MIDIPLAY(1) BSD General Commands Manual MIDIPLAY(1)NAMEmidiplay — play MIDI and RMID files
SYNOPSISmidiplay [-d devno] [-f file] [-l] [-m] [-p pgm] [-q] [-t tempo] [-v]
[-x] [file ...]
DESCRIPTION
The midiplay command plays MIDI and RMID files using the sequencer
device. If no file name is given it will play from standard input, oth‐
erwise it will play the named files.
RMID files are Standard MIDI Files embedded in a RIFF container and can
usually be found with the ‘rmi’ extension. They contain some additional
information in other chunks which are not parsed by midiplay yet.

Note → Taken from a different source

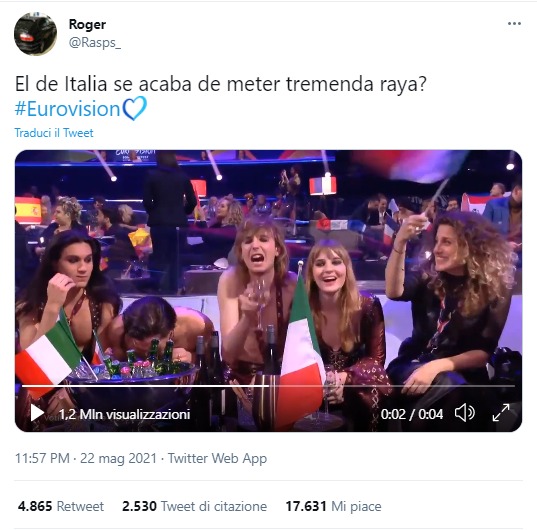Click the blue heart hashtag emoji

(135, 108)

The program accepts the following options:
-d devno specifies the number of the MIDI device used for output (as
listed by the -l flag). There is no way at present to have
midiplay map playback to more than one device. The default
is device is given by environment variable MIDIUNIT.
-f file specifies the name of the sequencer device.

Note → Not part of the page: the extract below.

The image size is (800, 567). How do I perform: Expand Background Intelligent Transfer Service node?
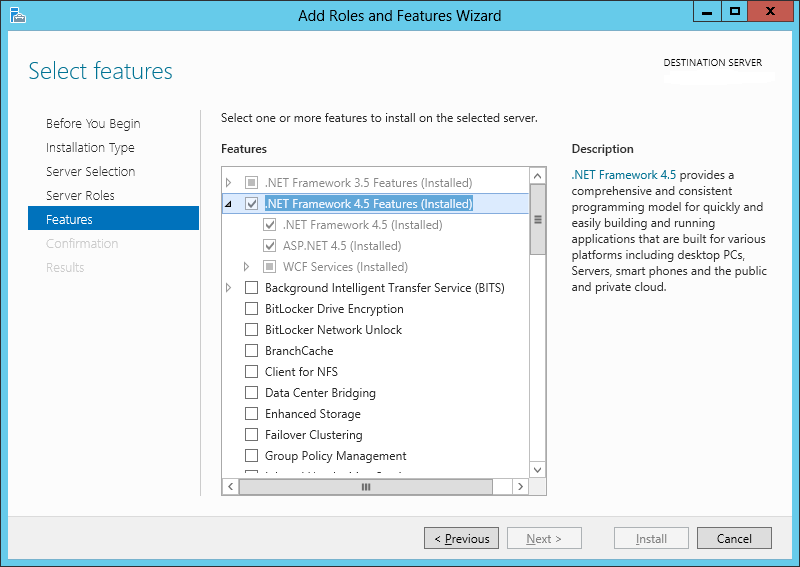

-l list the possible devices without playing anything.
-m show MIDI file meta events (copyright, lyrics, etc).
-p pgm force all channels to play with the single specified program
(or instrument patch, range 1-128). Program change events in
the file will be suppressed. There is no way at present to
have midiplay selectively map channels or instruments.
-q specifies that the MIDI file should not be played, just
parsed.
-t tempo-adjust
specifies an adjustment (in percent) to the tempi recorded in
the file. The default of 100 plays as specified in the file,
50 halves every tempo, and so on.
-v be verbose. If the flag is repeated the verbosity increases.
-x play a small sample sound instead of a file.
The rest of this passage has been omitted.